##### ページ本文
コラム
相続放棄後の不動産管理義務は誰に残る?人に任せる方法や注意点を解説!
2024.01.16
相続放棄後の不動産管理義務は誰に残る?人に任せる方法や注意点を解説!
「相続放棄後の不動産管理義務は誰に残る?」「相続放棄した人が不動産管理を免れる方法は?」などと気になっていませんか?
相続放棄後の不動産管理義務は、現に占有している者に残ります。もし不動産管理を怠ると、損害賠償請求をされる恐れもあるため、注意が必要です。
本記事では、相続放棄後の不動産管理義務について詳しく解説します。不動産管理を怠ることで起きるリスクや免れるための方法や事例もまとめているため、ぜひ参考にしてみてください。
目次
相続放棄後の不動産管理義務は現に占有している者に残る
相続放棄後、不動産の管理義務は現在その不動産を占有している人に移行します。法的に相続放棄を行ったとしても、不動産を占有している限りは管理の責任を問われるため注意が必要です。
2023年4月の民法改正により規定が変更
2023年4月の民法改正により、相続放棄後の不動産管理義務の規定が変更されました。従来の民法では、相続放棄をした者は相続人となった者が財産の管理を始められるまで財産の管理を継続し続ける必要がありました。
一方、改正後は相続放棄をした者は相続人が財産の管理を始められるまで財産を保存しなければならなくなったのです。民法改正により、管理義務を負う対象者が限定されたという点が大きな変更点と言えます。
「管理義務」から「保存義務」に変更
民法改正により、不動産に対する「管理義務」は「保存義務」に変更されました。民法改正による変更は、不動産の占有者に対する義務の性質を変えるものです。
##########
### 課題 A
相続放棄に関するページ本文から、「相続放棄後の不動産管理義務は、現に占有し」から「義務の性質を変えるものです。」までをそのまま書き写してください。
### 課題 B
相続放棄に関するページ本文によると、相続放棄をしたあとも不動産の管理に注意が必要なのはなぜですか。
##### データ内容
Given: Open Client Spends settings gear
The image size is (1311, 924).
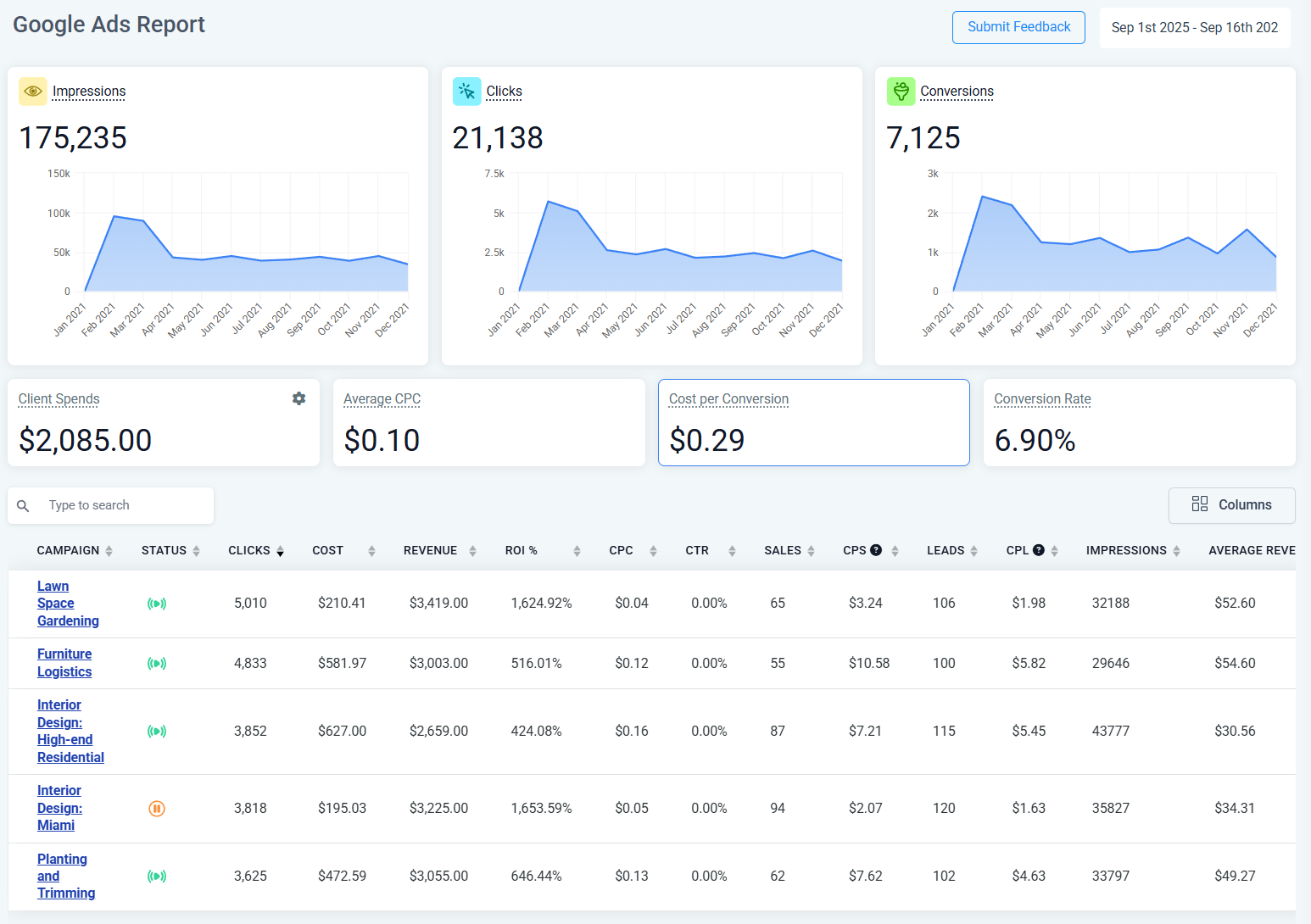Looking at the screenshot, I should pos(298,398).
##########
### 回答 A
相続放棄後の不動産管理義務は、現に占有している者に残ります。もし不動産管理を怠ると、損害賠償請求をされる恐れもあるため、注意が必要です。
本記事では、相続放棄後の不動産管理義務について詳しく解説します。不動産管理を怠ることで起きるリスクや免れるための方法や事例もまとめているため、ぜひ参考にしてみてください。
目次
相続放棄後の不動産管理義務は現に占有している者に残る
相続放棄後、不動産の管理義務は現在その不動産を占有している人に移行します。法的に相続放棄を行ったとしても、不動産を占有している限りは管理の責任を問われるため注意が必要です。
2023年4月の民法改正により規定が変更
2023年4月の民法改正により、相続放棄後の不動産管理義務の規定が変更されました。従来の民法では、相続放棄をした者は相続人となった者が財産の管理を始められるまで財産の管理を継続し続ける必要がありました。
一方、改正後は相続放棄をした者は相続人が財産の管理を始められるまで財産を保存しなければならなくなったのです。民法改正により、管理義務を負う対象者が限定されたという点が大きな変更点と言えます。
「管理義務」から「保存義務」に変更
民法改正により、不動産に対する「管理義務」は「保存義務」に変更されました。民法改正による変更は、不動産の占有者に対する義務の性質を変えるものです。

### 回答 B
法的に相続放棄をしても、不動産を現に占有している限りは管理の責任を問われるからです。管理を怠ると、損害賠償請求をされる恐れもあります。